Let’s head back to the swingin’ ‘60s! We’re deep into the classic film era. The year 1966 is a completely different era of film. Specifically, often 1967 is cited as a year when cinema really changed, at least in the United States. We’re now prior to that point in time. We’re in the era of costumed dramas, musicals, and things of that nature. I am versed in the films of the ‘60s, but am I well-versed? How many of the films of 1966 have I seen, and what will I feel about this movie year after I delve in further? I’m about to find out.
OK, so I have seen only one of the top 10 films in the U.S. box office. To be fair, that’s true for a lot of people I imagine. If you were not around in 1966, my bet is that you’ve seen at most half of these films, and probably not the top two. That’s because the top two films have been totally forgotten. On top is Hawaii, a period piece about a divinity student and his new wife heading to Hawaii for missionary work in 1820, which is well before Hawaii was a state, of course. I have only heard of this film in the context of “Can you believe this movie topped the box office at year’s end?” It has been completely forgotten and just reading about it makes it seem like warmed over trash, or at least banal mediocrity.
Finishing in second? That would be The Bible: In the Beginning…. Ah, the bygone era of the religious epic. However, unlike The Ten Commandments or Ben Hur, this one has been forgotten. The movie covers the first 22 chapters of the Book of Genesis. It’s an epic that runs almost three hours and cost a purposed $15-$18 million to make, huge for that time period.
These movies may have been forgotten, but they had a lot of name-brand recognition to them. Hawaii was directed by George Roy Hill and The Bible is a John Huston film. John Huston! Hawaii stars Max von Sydow and Julie Andrews, while a young Gene Hackman has a smaller role. In The Bible, George C. Scott plays Abraham and Ava Gardner plays Sarah.
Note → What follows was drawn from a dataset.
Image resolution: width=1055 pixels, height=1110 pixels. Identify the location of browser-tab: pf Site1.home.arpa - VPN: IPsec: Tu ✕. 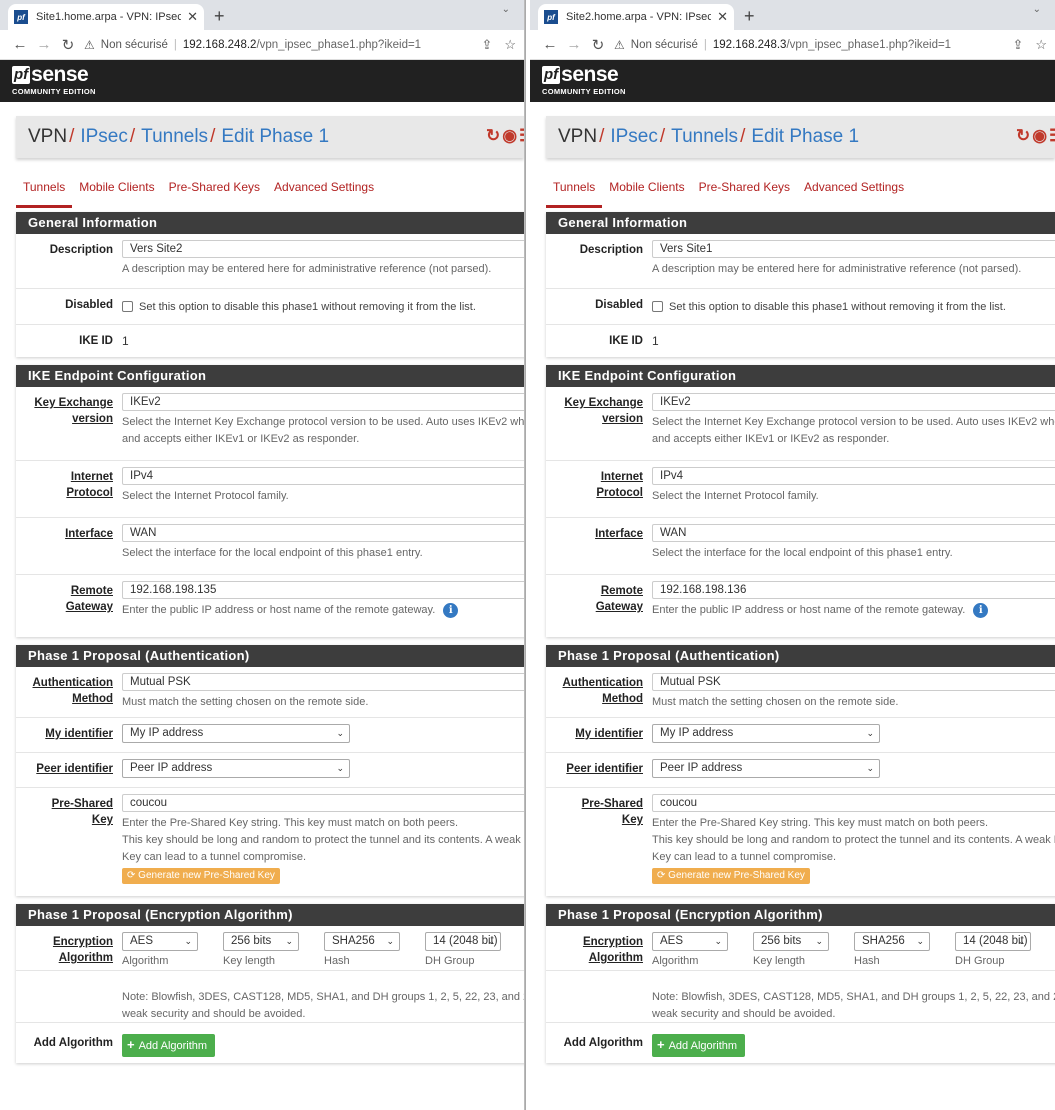
(106, 17).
Huston himself plays Noah and the voice of God.
Hey, at least in third on the box office is Who’s Afraid of Virginia Woolf?, a movie largely considered a classic and the beginning of the acclaimed directorial career of Mike Nichols. That movie won two Oscars for actresses Elizabeth Taylor and Sandy Dennis. The other big film at the Oscars for 1966 was A Man for All Seasons, another period piece costume drama, but one that won Best Picture.
Want to know how much things have changed for the film industry? Four of the top six films in terms of box office were nominated for Best Picture and the other, Alfie, finished ninth. That sort of thing will never happen again.
That being said, the pinnacle of cinematic achievement in 1966 is the Batman movie. Yes, the one starring Adam West. It’s the best Batman movie. It rules. The TV show it is based on rules. This was well before superhero movies got so serious. Hell, superhero movies were barely a thing. That’s another way that things have changed. Back then, there were some days you just couldn’t get rid of a bomb.